(Page extract)
[Begin]

We believe that we have made substantial progress in successfully implementing
this strategy. As noted above, we acquired each of LaJobi and CoCaLo on April 2,
2008, which enabled us to significantly expand our infant and juvenile business
and offer a more complete range of products for the baby nursery. We also sold
our Gift Business on December 23, 2008, enabling us to focus our efforts and
resources on our infant and juvenile business. In addition, during 2008 and
2009, we expanded our product line to offer products at a broader variety of
price points and also added several environmentally friendly products. For
example, Kids Line significantly increased its sales of Carter's ® brand bedding
separates, while Kids Line and CoCaLo each introduced new organic, eco-friendly
brands. CoCaLo also expanded and refined its CoCaLo Couture brand, which targets
higher price points. LaJobi also developed a new brand - Nursery 101
®-introduced in 2009, which represents products at a lower price point than the
rest of its line.
Effective December 2008, Sassy terminated its distribution agreement with MAM
Babyartikel GmbH, which accounted for approximately $22 million of sales in 2008
that will not recur in 2009, and also terminated its license agreement with Leap
Frog during 2008 due to unacceptable levels of sales and profitability
associated with this agreement. During the fourth quarter of 2008, Sassy
right-sized its operations in light of the termination of the MAM distribution
agreement. Under this plan, in addition to reducing approximately 30% of its
full-time workforce, Sassy repositioned its operations around its core strength
as a developmental product company and developed new products and packaging to
support this effort.
As discussed in the section captioned "Continuing Operations" above, in the year
ended December 31, 2008, we recorded an impairment charge to goodwill in the
approximate amount of $130.2 million, resulting from decreased cash flow
forecasts due in part to adverse equity and credit market conditions that
caused, among other things, a sustained decrease in our stock price and a
continued challenging retail environment. As a result of the current challenging
retail environment, future sales and/or margins may be lower than what was
historically forecasted, which would negatively impact our prior cash flow
forecasts. However, we expect the acquisitions of LaJobi and CoCaLo to partially
mitigate the impact of such lower forecasts. There can be no assurance that the
outcome of future reviews will not result in further impairment charges.

[End]

(Extracted data)
[Begin]

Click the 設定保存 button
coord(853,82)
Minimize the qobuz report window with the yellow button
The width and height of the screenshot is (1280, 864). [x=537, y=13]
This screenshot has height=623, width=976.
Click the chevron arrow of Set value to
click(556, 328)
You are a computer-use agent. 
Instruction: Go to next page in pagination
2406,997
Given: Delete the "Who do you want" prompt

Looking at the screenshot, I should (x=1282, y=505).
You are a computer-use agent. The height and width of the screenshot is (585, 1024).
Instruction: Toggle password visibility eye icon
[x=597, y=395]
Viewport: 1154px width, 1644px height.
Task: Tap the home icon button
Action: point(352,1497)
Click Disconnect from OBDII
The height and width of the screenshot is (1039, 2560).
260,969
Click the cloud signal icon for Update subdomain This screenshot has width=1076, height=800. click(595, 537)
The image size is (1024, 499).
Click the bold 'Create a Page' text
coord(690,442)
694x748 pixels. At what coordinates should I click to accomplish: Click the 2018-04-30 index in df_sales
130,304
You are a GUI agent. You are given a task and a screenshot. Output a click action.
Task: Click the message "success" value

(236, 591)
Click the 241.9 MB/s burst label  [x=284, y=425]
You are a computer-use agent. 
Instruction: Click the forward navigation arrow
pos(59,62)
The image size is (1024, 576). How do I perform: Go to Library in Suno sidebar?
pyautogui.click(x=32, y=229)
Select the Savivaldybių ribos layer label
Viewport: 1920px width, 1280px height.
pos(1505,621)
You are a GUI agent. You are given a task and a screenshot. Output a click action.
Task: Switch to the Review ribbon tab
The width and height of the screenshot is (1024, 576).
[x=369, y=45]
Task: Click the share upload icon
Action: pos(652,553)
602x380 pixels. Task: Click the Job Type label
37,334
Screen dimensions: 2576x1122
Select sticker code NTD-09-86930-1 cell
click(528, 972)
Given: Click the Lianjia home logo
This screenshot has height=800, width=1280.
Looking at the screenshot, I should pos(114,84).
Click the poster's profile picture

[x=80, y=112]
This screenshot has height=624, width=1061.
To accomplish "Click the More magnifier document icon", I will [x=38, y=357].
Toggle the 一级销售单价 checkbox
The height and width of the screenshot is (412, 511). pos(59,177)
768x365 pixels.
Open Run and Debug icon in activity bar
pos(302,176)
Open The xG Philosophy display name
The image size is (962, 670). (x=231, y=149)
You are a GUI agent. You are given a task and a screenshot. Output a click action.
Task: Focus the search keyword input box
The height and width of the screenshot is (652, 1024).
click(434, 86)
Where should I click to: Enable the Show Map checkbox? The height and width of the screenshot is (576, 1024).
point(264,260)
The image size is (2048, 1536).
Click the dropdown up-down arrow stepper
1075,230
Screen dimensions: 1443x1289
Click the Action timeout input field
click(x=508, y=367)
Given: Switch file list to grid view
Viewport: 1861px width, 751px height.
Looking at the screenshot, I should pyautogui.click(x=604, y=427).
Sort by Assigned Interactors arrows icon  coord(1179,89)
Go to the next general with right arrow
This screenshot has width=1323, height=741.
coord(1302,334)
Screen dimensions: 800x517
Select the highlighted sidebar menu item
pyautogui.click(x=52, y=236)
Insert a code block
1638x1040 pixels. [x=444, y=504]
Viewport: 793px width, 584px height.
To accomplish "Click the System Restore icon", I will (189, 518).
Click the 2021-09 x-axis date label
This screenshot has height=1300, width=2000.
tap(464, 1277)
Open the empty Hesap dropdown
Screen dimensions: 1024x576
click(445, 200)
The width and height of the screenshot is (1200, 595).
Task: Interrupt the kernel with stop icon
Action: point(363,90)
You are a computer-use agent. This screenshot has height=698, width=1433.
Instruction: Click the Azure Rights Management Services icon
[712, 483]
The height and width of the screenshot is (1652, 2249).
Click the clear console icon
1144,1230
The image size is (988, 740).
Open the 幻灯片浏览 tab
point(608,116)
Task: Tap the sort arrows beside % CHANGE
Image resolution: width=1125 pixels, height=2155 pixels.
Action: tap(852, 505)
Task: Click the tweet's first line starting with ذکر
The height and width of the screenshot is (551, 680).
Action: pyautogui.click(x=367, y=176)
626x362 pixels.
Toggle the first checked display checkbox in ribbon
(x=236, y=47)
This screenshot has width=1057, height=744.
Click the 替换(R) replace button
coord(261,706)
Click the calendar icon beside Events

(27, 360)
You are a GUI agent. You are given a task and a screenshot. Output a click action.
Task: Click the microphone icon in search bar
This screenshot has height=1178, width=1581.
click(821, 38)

[End]

(Tasks to complete)
1 > In the excerpt on the infant and juvenile business, translate this sentence into Spanish: "During the fourth quarter of 2008, Sassy right-sized its operations in light of the termination of the MAM distribution agreement."
2 > From the rows, extract the part that opens with the first row and closes with the line containing "Click the 241.9", both ends included, and repeat those lines exactly.

(Expected responses)
1 > Durante el cuarto trimestre de 2008, Sassy ajustó el tamaño de sus operaciones en vista de la terminación del acuerdo de distribución con MAM.

2 >
Click the 設定保存 button
coord(853,82)
Minimize the qobuz report window with the yellow button
The width and height of the screenshot is (1280, 864). [x=537, y=13]
This screenshot has height=623, width=976.
Click the chevron arrow of Set value to
click(556, 328)
You are a computer-use agent. 
Instruction: Go to next page in pagination
2406,997
Given: Delete the "Who do you want" prompt

Looking at the screenshot, I should (x=1282, y=505).
You are a computer-use agent. The height and width of the screenshot is (585, 1024).
Instruction: Toggle password visibility eye icon
[x=597, y=395]
Viewport: 1154px width, 1644px height.
Task: Tap the home icon button
Action: point(352,1497)
Click Disconnect from OBDII
The height and width of the screenshot is (1039, 2560).
260,969
Click the cloud signal icon for Update subdomain This screenshot has width=1076, height=800. click(595, 537)
The image size is (1024, 499).
Click the bold 'Create a Page' text
coord(690,442)
694x748 pixels. At what coordinates should I click to accomplish: Click the 2018-04-30 index in df_sales
130,304
You are a GUI agent. You are given a task and a screenshot. Output a click action.
Task: Click the message "success" value

(236, 591)
Click the 241.9 MB/s burst label  [x=284, y=425]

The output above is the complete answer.